5.5   Presenting data in tables

5.5.1   Gridlines and white space

Never use gridlines to box all values in a table. In large multi-column tables, reading across rows is easier with occasional hairlines of light shading, but otherwise consider using white space to separate associated groups of rows or columns.

5.5.2   Layout and annotation

Use white space to group related rows and columns. Rearranging rows or columns may bring values that should be compared closer. Summarise and interpret in the body of a report but do not simply repeat values.

5.5.3   Significant digits and data noise

The meaningful information is 'signal'. Information that does not help understanding of the data is 'noise'. Noise includes data noise and unnecessary embellishments to the table. Decreasing the significant digits displayed often decreases data noise.

5.5.4   Meaningful variables

Showing proportions in a multi-column table instead of frequencies makes it easier to compare groups. Ratios of variables can be easier to interpret than their raw values.

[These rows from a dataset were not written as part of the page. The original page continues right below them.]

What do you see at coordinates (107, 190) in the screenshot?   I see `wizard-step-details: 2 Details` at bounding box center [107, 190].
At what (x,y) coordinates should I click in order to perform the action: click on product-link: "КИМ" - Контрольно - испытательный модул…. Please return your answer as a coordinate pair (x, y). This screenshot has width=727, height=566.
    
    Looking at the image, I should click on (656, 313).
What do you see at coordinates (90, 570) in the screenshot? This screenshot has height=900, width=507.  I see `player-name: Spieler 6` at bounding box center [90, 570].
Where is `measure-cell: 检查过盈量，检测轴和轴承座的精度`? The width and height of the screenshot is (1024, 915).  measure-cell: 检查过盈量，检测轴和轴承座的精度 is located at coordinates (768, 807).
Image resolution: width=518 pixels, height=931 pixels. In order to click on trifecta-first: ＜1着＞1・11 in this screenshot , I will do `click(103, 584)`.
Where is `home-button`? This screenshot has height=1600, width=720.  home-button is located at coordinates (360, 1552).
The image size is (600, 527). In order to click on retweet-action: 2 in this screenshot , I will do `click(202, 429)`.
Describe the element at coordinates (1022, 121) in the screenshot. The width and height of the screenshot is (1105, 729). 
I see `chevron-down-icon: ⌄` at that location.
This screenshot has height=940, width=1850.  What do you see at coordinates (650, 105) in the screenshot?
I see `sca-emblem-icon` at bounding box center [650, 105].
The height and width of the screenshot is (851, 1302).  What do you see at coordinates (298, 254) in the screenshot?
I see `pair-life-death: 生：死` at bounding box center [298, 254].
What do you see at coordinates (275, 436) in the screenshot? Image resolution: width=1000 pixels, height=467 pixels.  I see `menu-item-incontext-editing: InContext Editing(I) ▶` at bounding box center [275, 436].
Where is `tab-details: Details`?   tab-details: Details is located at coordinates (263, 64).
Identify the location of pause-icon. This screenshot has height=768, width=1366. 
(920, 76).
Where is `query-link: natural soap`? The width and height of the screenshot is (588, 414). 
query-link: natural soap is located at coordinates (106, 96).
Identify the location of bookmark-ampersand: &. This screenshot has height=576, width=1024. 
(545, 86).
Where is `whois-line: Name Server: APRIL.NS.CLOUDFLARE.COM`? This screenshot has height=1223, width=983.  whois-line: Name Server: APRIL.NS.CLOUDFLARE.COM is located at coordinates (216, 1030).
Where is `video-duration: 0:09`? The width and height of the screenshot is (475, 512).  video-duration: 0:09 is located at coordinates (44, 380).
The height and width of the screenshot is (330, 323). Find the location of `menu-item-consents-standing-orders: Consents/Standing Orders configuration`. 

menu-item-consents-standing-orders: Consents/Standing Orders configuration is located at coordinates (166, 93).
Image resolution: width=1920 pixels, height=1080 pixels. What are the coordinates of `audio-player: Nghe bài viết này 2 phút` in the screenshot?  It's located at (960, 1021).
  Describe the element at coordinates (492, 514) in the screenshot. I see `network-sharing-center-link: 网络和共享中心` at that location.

5.5.5   Swapping rows and columns

It is easier to compare values down rows than across columns. Interchanging the rows and columns of a table can make it easier to make comparisons.

5.5.6   Reordering rows

Rearranging the rows (or columns) may make the information in large tables stand out better.

5.5.7   Example

An example shows a published table whose presentation can be improved in many ways.

5.6   Logistic regression

5.6.1   Categorical responses

With a categorical response and numerical explanatory variable, stacked bar charts at each X are an effective display.

5.6.2   Fitted values and predictions

Using a straight line to describe how the proportion in a category depends on X is not appropriate. A curve is required.

5.6.3   Logistic curve

A 'logistic' curve can be used to model how a proportion depends on X.

5.6.4   Obtaining a good fit

A logistic curve is fitted to an example data set.